Well, our answer was “because the annex of NFP 13 has examples of the different classifications and this lab space has hazards that are similar to those in Ordinary Hazard Group 1 examples.” You look at the annex, we tend to match more of that OH1 list.
So then the question was, well, what if you call it a Light Hazard space?
And at that point I said, okay, “well it's not really just a label that we slap on the room. This decision affects the design of the system and this spacing the amount of sprinklers and the amount of water and all of that.
And they said, “Okay, okay, but I'm okay with Light Hazard and the owner is okay with Light Hazard and then why can't we just call it Light Hazard?”
And it was at that point in the conversation that was really the crux of the issue is the crux of the point that I wanna make today.
BOOKS VERSUS REAL LIFE
Sometimes it's easy to get lost in the words and get lost in the standards and just kind of distance ourselves from the fact that the words in the book actually have meaning in real life. We can't, even if we're a licensed professional engineer, just make up what we want the space to be classified as. We don't just get to choose how aggressive a hazard is going to burn. If it burns, it burns. We don't exactly get to step in on some random Tuesday morning at like 2:15 AM and say, “Hey fire, you're not supposed to burn like Ordinary Hazard, you're supposed to burn like Light Hazard.”
The fire itself doesn't know any different. Fire's dumb. If it burns, it burns. We don't get to intervene at that point.
So, when we put these designations in classifying area as one occupancy class or another, we're trying to match the appropriate designation that kind of best exemplifies that area. We want to make an appropriate classification so that our system has a chance to fight that fire.
ACTUALLY SUPPRESSING A FIRE
Well, again, at the end of the day, the system is actually trying to suppress a fire. It's actually putting some amount of water, some quantifiable amount of water over some amount of area to make sure the building doesn't come down and that everyone gets out alive. That's actually our end goal here.
In a similar way, I got asked at a different time. Well, can't you just let the campus water department know in advance when you're gonna run the flow test so they can pump up the water tower and fill it to the top beforehand?
That's the same issue here. The fire itself is dumb. It doesn't know any different, and it's not gonna text me 72 hours in advance of igniting so that we can pump up that water tower to the highest level. We don't. These are automatic fire sprinkler systems. They're supposed to automatically suppress a fire, and that's what we're setting them up to do.
So why is an occupancy hazard classification important? And as we'll cover later, why are commodity classifications important?
Well, it's because this one decision sets the stage for how we design the rest of the system. The capability of a sprinkler system, the ability of the system to actually go and fight a fire depends on actually choosing the appropriate occupancy classification for an area. This decision will set up our system for potential success or potential failure.
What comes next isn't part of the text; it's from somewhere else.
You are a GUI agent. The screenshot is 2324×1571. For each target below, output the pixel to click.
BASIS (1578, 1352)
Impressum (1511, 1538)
Thanks for hanging around my very animated soapbox today. Obviously, I feel a little bit passionate about this area and have some scabs to share. I hope you're not offended by my approach here, but I kind of wanna share some of the internal dialogue and some of the misunderstandings around this, so that you have some perspective to chew on and come to your own conclusions about this. But in short, can't really stress how important this one decision is and how we categorize a hazard so that our systems are set up for success in the future.
I’m Joe Meyer, this is MeyerFire University.